O movimento estudantil acompanhou: “Tornou-se retrógrado, autoritário, ignorante quanto ao que se passa na universidade”, diz Eunice. “Uma minoria participa de suas ações, freqüentemente violentas.” Ela teme que chegue “um momento em que a universidade pública se torne irrelevante, porque não cumpre sua função social”.
“Há setores aguerridos, minoritários, os taleban daqui”, compara Ronaldo Salvagni, do Departamento de Engenharia Mecânica da Escola Politécnica da USP. Salvagni apresentou, em 1998, uma proposta de criação de mestrado profissionalizante, que despertou “enorme interesse na indústria automotiva”. Só conseguiu aprovação em 2000.

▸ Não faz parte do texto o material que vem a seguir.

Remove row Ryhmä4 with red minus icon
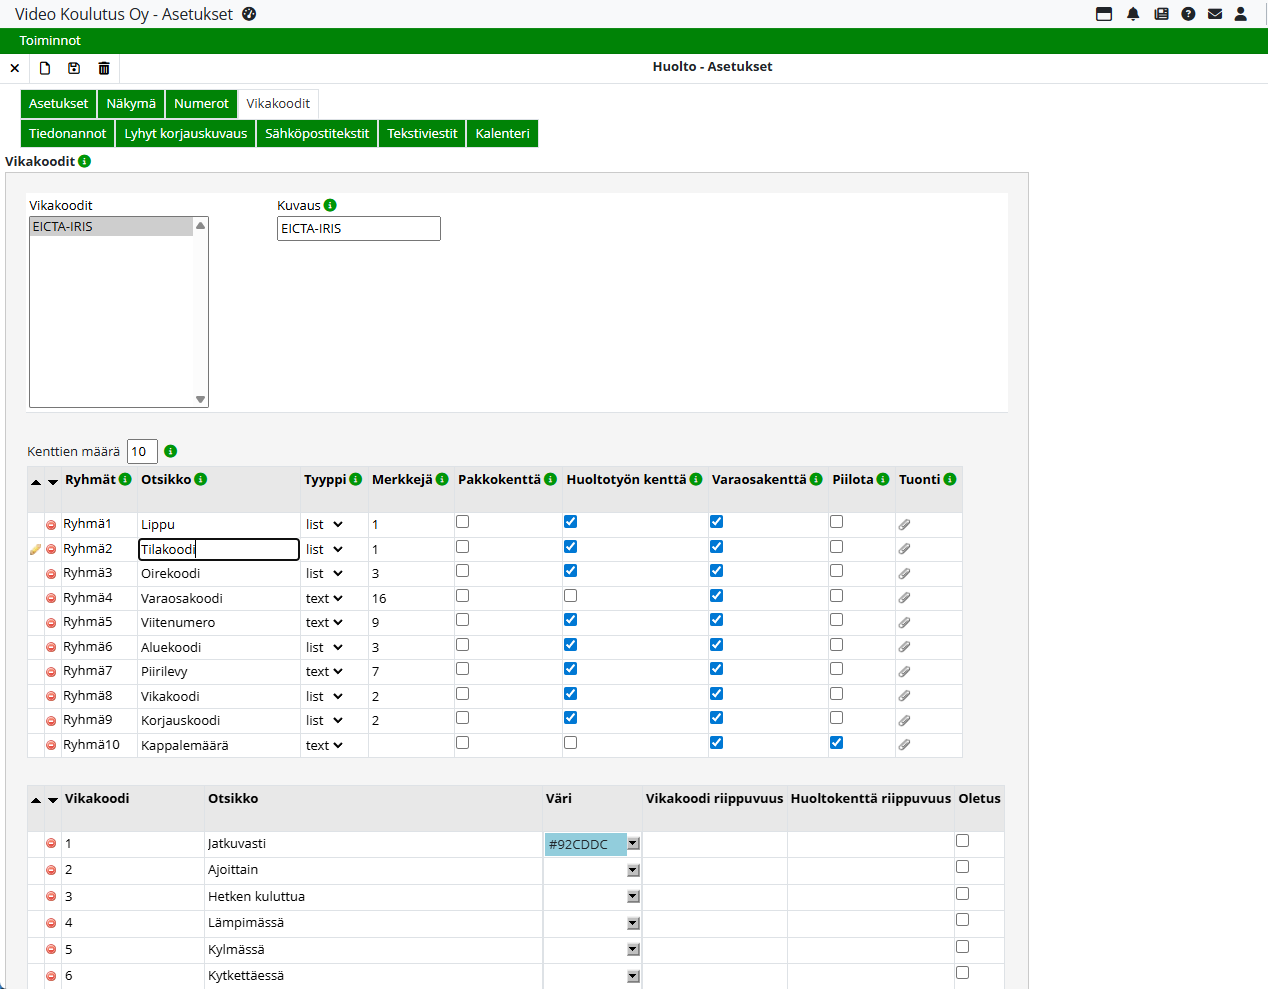The image size is (1268, 989). (x=51, y=598)
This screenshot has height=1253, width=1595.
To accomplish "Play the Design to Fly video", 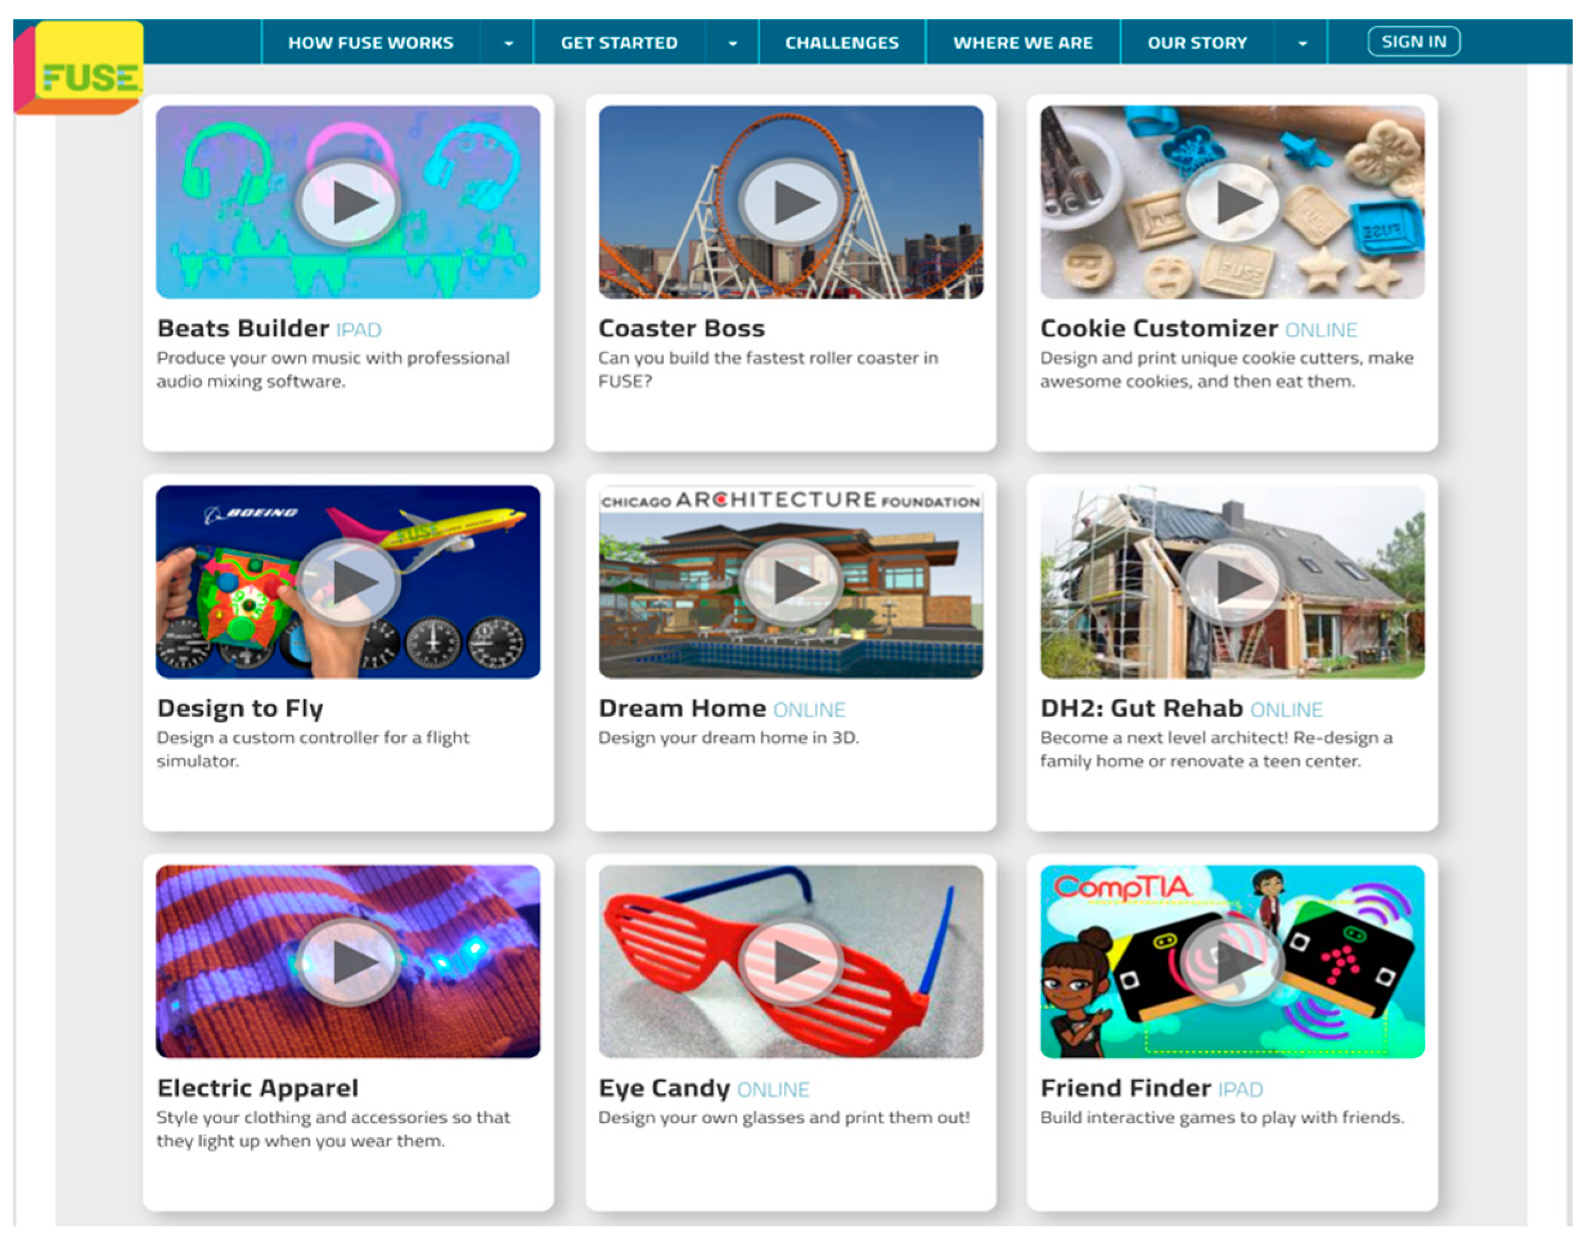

“Foi, voltou. Os órgãos se reúnem a cada dois meses, pedem vistas, usaram táticas de protelação durante dois anos”, conta o professor. “Até que não deu mais. Então, criaram regras para dificultar.” Salvagni pediu prazo máximo de 30 meses para o curso. “O Conselho de Pós-Graduação, instância de atuação dos setores mais acadêmicos e mais conservadores, reduziu para 24 meses.” O mestrado acadêmico tem prazo de 48 meses. “Não deram justificativa.”
Não aceitaram que os alunos de fora tivessem seis meses para conhecerem e escolherem o orientador. Já têm que entrar com orientador definido. “No mestrado acadêmico, pode. No profissionalizante, não”, reclama Salvagni. “Os orientadores do curso profissionalizante são os mesmos do acadêmico. E há na USP um limite de dez orientandos por orientador. Criamos um curso a mais com o mesmo corpo de orientadores. Não estou conseguindo sensibilizar o Conselho a flexibilizar essas regras.”
“Há setores, grupos, mais acadêmicos e conservadores, que não são favoráveis a esse tipo de curso, incluindo o dos alunos, em razão de dogmas do movimento estudantil”, analisa o professor da Politécnica. “Ser contra o mestrado profissionalizante virou palavra de ordem da União Nacional dos Estudantes, afirmando que seria o princípio do ensino pago.”
Há um purismo peculiar na universidade pública. Carlos Tasso Eira de Aquino, coordenador de Alianças e Parcerias Estratégicas da Fundação de Desenvolvimento da Unicamp, conta que, originalmente, esse órgão se chamava Coordenadoria de Novos Negócios. “Mas a palavra ‘negócios’ é proibida dentro da universidade”, explica. “Os xiitas vêem a Fundação”, criada há 24 anos para fazer a interface entre a universidade e a sociedade, “como prostituição da universidade pública.”
Não que a relação com a iniciativa privada esteja livre de problemas. As fundações criadas nas universidades federais e estaduais e as consultorias prestadas pelos professores têm sido alvo de muitas críticas, porque nem sempre os benefícios revertem para a instituição.
Luiz Felippe Perret Serpa, da da Universidade Federal da Bahia, alerta para “o uso privado da coisa pública” por meio das consultorias. “As universidades se transformaram em federações de fundações”, critica o especialista. “Para um professor de administração, por exemplo, é muito cômodo criar uma fundação. Ele compete em condição desigual com outras empresas, usando o nome da universidade.” Serpa propõe que a receita obtida com esses serviços seja destinada ao caixa da universidade.
“Falta à universidade pública espírito de negócio”, diagnostica Guiomar Namo de Mello. “A mentalidade de negócios entrou na universidade pela via da consultoria, o que mostra a grande hipocrisia em dizer que ensino não é negócio. Os professores sérios são vestais, não fazem negócios. Os que fazem negócios não são sérios. No meio, não há nada.”